**Directions for this task**
From the entries below, return exactly the lines beginning at the one that contains "This screenshot has width=614, height=613." and ending at the one that contains "Task: Open the product", both of them included, and only those lines.

**Provided records**
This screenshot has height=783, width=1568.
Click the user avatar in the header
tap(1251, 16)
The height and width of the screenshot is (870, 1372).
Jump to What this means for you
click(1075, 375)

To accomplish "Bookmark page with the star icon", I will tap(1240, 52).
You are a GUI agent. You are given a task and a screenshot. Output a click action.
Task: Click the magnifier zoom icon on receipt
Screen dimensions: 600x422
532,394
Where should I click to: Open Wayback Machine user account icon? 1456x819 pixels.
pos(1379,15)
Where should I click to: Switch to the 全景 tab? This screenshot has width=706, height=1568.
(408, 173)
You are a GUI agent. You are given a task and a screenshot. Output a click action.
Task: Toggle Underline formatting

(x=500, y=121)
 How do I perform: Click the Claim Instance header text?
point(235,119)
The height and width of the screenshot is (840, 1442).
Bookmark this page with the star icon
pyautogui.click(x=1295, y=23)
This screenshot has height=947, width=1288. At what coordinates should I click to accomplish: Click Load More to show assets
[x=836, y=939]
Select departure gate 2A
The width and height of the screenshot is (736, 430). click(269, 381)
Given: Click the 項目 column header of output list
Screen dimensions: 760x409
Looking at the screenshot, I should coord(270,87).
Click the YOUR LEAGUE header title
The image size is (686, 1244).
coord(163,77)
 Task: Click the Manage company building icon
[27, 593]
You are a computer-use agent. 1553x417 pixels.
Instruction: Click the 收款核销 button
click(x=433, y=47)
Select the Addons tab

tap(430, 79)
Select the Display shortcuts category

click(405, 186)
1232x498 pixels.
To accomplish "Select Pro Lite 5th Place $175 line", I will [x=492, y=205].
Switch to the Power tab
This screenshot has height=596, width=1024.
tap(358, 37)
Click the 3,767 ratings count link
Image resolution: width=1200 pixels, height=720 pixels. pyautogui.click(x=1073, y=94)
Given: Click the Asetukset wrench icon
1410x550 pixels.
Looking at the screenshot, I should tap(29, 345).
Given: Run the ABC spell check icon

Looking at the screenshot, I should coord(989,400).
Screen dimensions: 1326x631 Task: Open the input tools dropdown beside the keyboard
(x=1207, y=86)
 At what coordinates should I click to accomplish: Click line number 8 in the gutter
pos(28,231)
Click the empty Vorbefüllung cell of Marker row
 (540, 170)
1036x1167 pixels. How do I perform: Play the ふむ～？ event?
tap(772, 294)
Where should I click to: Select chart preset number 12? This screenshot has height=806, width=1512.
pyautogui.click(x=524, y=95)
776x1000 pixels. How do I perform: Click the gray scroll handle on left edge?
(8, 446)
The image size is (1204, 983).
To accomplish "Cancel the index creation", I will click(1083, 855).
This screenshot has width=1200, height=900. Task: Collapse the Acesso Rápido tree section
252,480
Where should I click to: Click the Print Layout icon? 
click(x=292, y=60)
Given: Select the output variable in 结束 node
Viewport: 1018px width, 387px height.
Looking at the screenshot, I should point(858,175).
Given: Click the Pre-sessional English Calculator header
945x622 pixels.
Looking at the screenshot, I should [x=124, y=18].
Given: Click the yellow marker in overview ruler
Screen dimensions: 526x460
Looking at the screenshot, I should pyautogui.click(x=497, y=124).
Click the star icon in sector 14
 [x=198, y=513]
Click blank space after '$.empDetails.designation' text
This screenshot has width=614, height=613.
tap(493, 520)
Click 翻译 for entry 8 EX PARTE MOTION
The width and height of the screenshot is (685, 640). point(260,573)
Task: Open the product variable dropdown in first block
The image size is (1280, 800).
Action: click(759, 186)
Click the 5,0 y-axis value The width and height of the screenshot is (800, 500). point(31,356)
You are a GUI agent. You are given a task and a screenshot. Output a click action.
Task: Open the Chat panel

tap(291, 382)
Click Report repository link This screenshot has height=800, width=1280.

**Solution for this task**
This screenshot has width=614, height=613.
tap(493, 520)
Click 翻译 for entry 8 EX PARTE MOTION
The width and height of the screenshot is (685, 640). point(260,573)
Task: Open the product variable dropdown in first block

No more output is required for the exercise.